THINGS TO DO:
a. Answer from the cost escalation paper:
(i) Which school and university are the authors part of?
(ii) On which pages of the volume does the paper appear?
(iii) What two models make up the proposed methodology?
b. Go on writing the abstract about cost escalation in the heavy engineering industry from where it stops.
[SELECTED TEXT Boundary: Start]
Development of an Intelligent Decision Support System for Cost Escalation in the Heavy Engineering Industry

N. Dawood and W. Bates

School of Science and Technology, University of Teesside, Middlesbrough, England

Full Bibliographic Reference for this paper
N. Dawood, W. Bates, "Development of an Intelligent Decision Support System for Cost Escalation in the Heavy Engineering Industry", in B. Kumar, B.H.V. Topping, (Editors), "Novel Design and Information Technology Applications for Civil and Structural Engineering", Civil-Comp Press, Edinburgh, UK, pp 113-126, 1999. doi:10.4203/ccp.61.6.3
The heavy civil engineering industry (railways, sewage treatment, chemical and pharmaceutical facilities, oil and gas facilities, etc.) is one of the major contributors to the British economy and generally involves a high level of investment. Clients in this industry are demanding accurate cost estimate, proper analysis of out-turn cost and cost escalation and a high quality risk analysis throughout the construction processes. Current practices in the industry has suggested that there is a lack of, structured methodologies and systematic cost escalation approach to achieve an appropriate cost analysis at the outset of projects and throughout the construction processes. In this context the prime objective of this research work is to develop a structured cost escalation methodology for improving estimating management and control in the heavy engineering industry construction processes. The methodology is composed of a forecasting model to predict cost indices of major items in industry and a risk knowledge base model for identifying and quantifying causes of cost escalations.
[SELECTED TEXT Boundary: End]
[INFORMATION SHOWN Boundary: Start]
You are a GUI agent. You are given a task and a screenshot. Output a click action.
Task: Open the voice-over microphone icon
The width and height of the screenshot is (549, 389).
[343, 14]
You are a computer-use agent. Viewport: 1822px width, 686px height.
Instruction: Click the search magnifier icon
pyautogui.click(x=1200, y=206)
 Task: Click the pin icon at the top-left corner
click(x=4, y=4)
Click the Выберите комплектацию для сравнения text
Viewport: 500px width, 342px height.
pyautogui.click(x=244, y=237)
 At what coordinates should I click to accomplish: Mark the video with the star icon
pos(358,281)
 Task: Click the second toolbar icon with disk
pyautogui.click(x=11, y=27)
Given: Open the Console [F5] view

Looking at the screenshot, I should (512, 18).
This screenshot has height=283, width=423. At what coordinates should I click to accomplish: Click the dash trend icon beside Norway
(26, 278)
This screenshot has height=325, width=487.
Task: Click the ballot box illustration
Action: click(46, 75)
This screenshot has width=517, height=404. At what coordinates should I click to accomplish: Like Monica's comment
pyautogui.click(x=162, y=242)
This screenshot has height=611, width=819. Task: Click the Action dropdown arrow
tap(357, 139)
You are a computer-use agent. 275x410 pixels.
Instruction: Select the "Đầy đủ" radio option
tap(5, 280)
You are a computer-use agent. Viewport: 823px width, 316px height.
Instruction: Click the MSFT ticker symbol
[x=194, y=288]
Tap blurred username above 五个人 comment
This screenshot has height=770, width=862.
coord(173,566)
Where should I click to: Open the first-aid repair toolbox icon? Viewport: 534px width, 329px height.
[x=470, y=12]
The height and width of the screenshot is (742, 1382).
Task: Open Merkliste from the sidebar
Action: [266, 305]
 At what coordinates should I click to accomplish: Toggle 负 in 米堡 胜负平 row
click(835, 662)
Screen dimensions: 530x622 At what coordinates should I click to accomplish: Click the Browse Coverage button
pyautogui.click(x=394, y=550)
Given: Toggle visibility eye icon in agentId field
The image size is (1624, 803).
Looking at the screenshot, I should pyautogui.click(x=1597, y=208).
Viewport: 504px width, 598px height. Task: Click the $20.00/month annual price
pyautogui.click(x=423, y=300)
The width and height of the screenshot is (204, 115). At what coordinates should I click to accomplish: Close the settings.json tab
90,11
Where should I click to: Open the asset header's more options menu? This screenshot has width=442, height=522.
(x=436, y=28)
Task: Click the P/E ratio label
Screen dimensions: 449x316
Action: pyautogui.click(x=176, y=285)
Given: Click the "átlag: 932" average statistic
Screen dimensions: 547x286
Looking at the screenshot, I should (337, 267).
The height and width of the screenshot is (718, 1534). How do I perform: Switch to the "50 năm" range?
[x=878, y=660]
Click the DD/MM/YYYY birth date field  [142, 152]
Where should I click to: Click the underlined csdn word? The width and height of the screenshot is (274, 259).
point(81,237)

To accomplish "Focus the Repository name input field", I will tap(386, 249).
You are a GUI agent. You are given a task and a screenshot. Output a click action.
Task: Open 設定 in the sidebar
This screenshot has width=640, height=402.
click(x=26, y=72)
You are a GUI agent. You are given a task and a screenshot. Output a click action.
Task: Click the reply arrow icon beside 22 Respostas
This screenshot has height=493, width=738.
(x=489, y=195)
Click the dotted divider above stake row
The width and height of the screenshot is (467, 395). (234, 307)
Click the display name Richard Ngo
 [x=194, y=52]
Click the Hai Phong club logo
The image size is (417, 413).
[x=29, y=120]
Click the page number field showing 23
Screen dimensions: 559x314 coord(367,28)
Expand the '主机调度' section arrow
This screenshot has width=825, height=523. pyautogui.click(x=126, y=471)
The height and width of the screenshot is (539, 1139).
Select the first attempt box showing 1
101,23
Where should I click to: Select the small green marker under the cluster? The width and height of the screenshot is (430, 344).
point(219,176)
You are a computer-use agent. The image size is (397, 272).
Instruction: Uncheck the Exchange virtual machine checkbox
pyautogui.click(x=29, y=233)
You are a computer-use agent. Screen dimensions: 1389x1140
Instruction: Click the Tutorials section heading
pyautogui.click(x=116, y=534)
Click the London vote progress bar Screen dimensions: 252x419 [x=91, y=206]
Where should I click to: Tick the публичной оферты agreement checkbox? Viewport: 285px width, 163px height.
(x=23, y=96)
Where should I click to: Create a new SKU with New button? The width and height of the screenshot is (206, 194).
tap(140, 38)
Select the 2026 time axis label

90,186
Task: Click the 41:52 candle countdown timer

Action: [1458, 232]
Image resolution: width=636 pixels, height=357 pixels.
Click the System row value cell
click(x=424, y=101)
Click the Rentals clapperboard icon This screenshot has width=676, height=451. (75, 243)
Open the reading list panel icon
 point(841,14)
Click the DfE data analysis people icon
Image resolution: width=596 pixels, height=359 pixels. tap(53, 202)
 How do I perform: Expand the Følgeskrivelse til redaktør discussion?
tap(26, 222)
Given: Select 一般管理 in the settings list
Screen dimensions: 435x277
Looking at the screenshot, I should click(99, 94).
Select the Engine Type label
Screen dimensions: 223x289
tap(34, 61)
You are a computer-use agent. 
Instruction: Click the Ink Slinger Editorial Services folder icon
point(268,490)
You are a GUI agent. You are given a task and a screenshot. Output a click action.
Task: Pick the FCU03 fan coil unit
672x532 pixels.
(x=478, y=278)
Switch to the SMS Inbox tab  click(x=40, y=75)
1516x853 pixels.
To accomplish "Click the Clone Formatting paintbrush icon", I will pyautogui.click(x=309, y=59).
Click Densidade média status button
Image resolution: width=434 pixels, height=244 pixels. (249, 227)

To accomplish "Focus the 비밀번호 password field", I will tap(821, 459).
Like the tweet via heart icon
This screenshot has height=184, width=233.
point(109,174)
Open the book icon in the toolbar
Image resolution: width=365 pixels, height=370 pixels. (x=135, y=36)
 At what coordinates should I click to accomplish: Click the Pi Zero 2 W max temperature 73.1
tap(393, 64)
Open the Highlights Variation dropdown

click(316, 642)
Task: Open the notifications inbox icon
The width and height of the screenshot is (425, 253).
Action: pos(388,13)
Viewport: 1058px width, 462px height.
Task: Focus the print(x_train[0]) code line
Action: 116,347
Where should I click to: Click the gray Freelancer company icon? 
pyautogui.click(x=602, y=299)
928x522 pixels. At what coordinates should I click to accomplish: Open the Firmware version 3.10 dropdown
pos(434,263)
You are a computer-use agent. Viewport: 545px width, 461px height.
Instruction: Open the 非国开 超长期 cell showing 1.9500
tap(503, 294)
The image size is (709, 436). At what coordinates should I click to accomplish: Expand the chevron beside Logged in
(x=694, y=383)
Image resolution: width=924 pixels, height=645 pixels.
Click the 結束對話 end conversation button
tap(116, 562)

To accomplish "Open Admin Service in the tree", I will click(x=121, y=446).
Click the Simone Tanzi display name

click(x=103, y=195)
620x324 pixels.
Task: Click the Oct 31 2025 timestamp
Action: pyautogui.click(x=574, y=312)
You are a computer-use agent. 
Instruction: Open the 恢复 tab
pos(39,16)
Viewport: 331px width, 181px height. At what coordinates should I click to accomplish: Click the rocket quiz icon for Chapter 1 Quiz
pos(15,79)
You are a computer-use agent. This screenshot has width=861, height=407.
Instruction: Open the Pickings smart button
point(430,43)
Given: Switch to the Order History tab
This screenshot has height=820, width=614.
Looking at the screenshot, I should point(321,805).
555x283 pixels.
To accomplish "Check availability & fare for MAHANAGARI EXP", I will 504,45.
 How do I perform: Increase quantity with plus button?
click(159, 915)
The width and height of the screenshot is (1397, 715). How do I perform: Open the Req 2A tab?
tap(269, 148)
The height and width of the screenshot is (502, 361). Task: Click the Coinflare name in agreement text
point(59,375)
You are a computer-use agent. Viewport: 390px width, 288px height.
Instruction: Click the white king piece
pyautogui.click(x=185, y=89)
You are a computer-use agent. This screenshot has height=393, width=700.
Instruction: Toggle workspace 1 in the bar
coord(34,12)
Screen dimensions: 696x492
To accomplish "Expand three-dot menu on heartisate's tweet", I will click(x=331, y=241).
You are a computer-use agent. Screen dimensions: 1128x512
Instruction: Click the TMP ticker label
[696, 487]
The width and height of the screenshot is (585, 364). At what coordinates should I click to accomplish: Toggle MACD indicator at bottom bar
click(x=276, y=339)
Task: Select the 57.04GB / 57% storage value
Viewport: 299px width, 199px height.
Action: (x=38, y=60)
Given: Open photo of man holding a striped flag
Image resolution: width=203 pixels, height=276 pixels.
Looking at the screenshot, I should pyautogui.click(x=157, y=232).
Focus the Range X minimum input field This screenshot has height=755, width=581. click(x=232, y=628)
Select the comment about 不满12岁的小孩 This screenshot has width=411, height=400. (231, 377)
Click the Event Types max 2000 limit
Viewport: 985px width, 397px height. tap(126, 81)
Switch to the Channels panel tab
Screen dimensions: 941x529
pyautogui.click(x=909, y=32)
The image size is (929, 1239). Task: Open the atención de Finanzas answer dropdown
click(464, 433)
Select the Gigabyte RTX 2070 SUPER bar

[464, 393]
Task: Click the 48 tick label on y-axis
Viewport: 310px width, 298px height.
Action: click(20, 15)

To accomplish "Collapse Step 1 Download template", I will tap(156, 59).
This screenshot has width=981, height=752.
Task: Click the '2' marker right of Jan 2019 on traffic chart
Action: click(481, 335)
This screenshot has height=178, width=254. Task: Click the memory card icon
[INFORMATION SHOWN Boundary: End]
RESULTS IN ORDER:
a.
(i) The School of Science and Technology, University of Teesside.
(ii) Pages 113-126.
(iii) A forecasting model that predicts cost indices of major items in the industry, and a risk knowledge base model that identifies and quantifies causes of cost escalations.

b.
This paper, as part of the research, reviews and discusses a knowledge based model for applying a cost escalation factor. The cost escalation factor is made up of market variation, a risk element and a component for bias. A knowledge elicitation strategy was employed to obtain the required knowledge for the model. The strategy included questionnaires, interviews and workshops and deliverables came in the form of influences and their effect on project cost escalation. From these deliverables the concept of a decision support model and system specification for applying cost escalation to base estimates is proposed.